Tranquilli, non serve improvvisare fantozziane tecniche di mimetizzazione con l'ambiente circostante.

Ci penso io a portare il vecchio Barrence su questi lidi.

Oddio, non è che ne sappia poi così tanto.

So che non è più un giovanotto di primo pelo, qualche anno in più di 60 ce l'ha.

Che viene da Chicago.

Che la parte maggiore della sua vita l'ha spesa a cantare soul, blues e rhythm'n'blues.

Che la sua vociona sta registrata su una quindicina di dischi, più o meno.

Che i dischi che ha fatto si assomigliano tutti, non sono chissà che capolavori però sono estremamente divertenti, ma quando ce n'hai uno basta e avanza.
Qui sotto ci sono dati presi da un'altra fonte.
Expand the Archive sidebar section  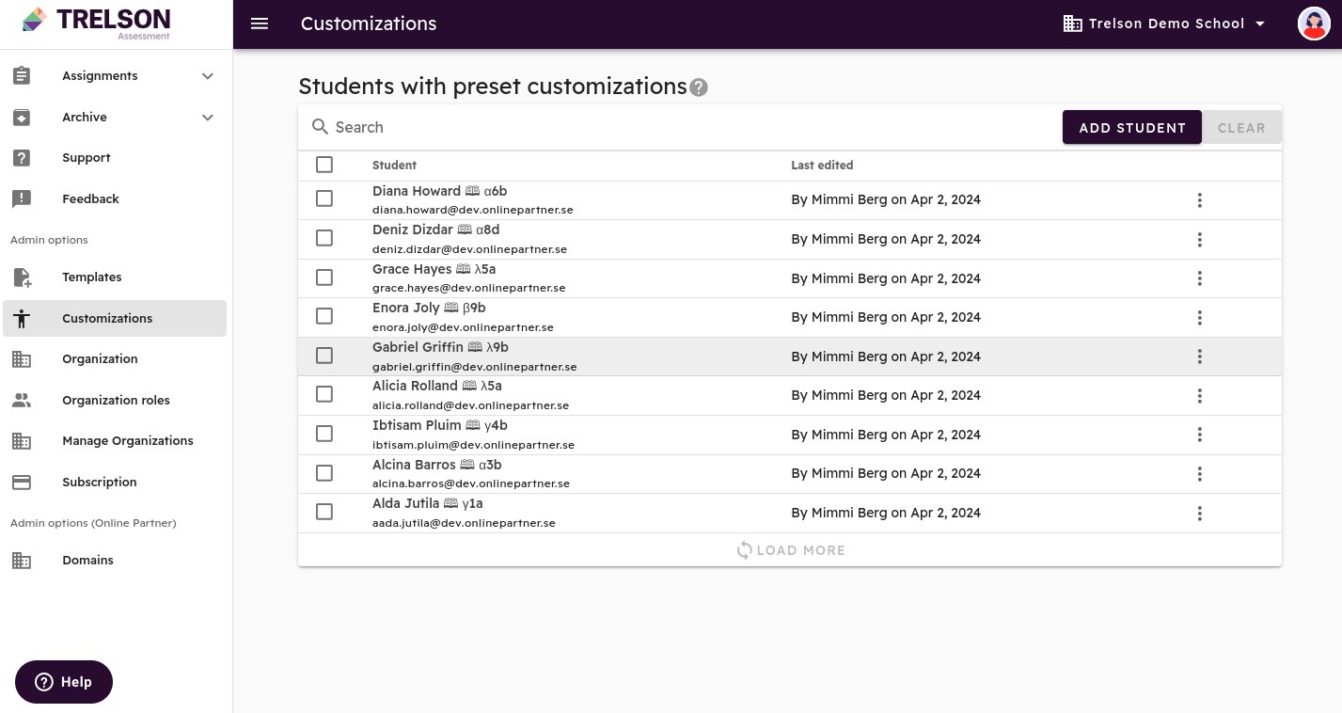[208, 118]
Che poi è quello che dicono i miscredenti che non hanno visto la luce portata da Joey, Johnny, Dee Dee e Tommy, ma i dischi dei Ramones sono tutti uguali, ho il primo o qualsiasi altro a caso, mi basta e mi avanza.

Ecco, per me finora è andata così con Barrence.
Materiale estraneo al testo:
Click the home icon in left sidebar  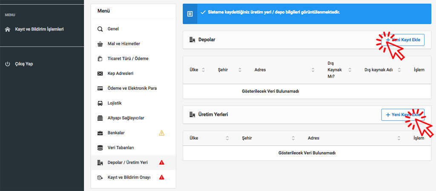point(7,29)

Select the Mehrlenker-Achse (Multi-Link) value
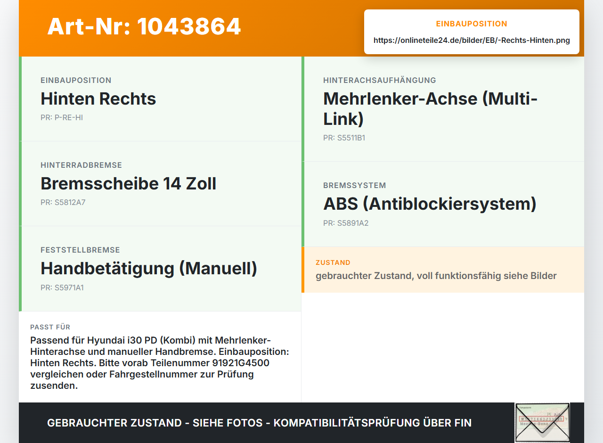pyautogui.click(x=431, y=109)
Mi sono portato a casa «Let's Lose It», anno 1990, perché lo pubblica la New Rose e in quel periodo mi porto a casa tutto quello su cui ci sta impresso il marchio della New Rose.

Tutto il resto o quasi me lo sono ascoltato concedendomi qualche distrazione ma non ci ho mai messo sopra le grinfie, perché quel «Let's Lose it» mi è sempre stato sufficiente da ritirare fuori periodicamente per godermi una mezz'oretta di (in)sano cazzeggio musicofilo.

Nel senso che se ci sta da movimentare l'ambiente e riscaldarsi per bene, allora i dischi di Barrence sono perfetti; e ci si fa pure una gran figura, tutti a dire, forte 'sto disco, oh bello, ma che è? Barrence Whitfield? mai sentito nominare! certo che conosci proprio tutto, hai una cultura musicofila che fa impressione!

E mica glielo dico che, oddio, non è che ne sappia poi così tanto, di lui c'ho solo questo, soprattutto quando mi ritrovo di fronte due occhioni incastonati in un visino stile Charlize Theron.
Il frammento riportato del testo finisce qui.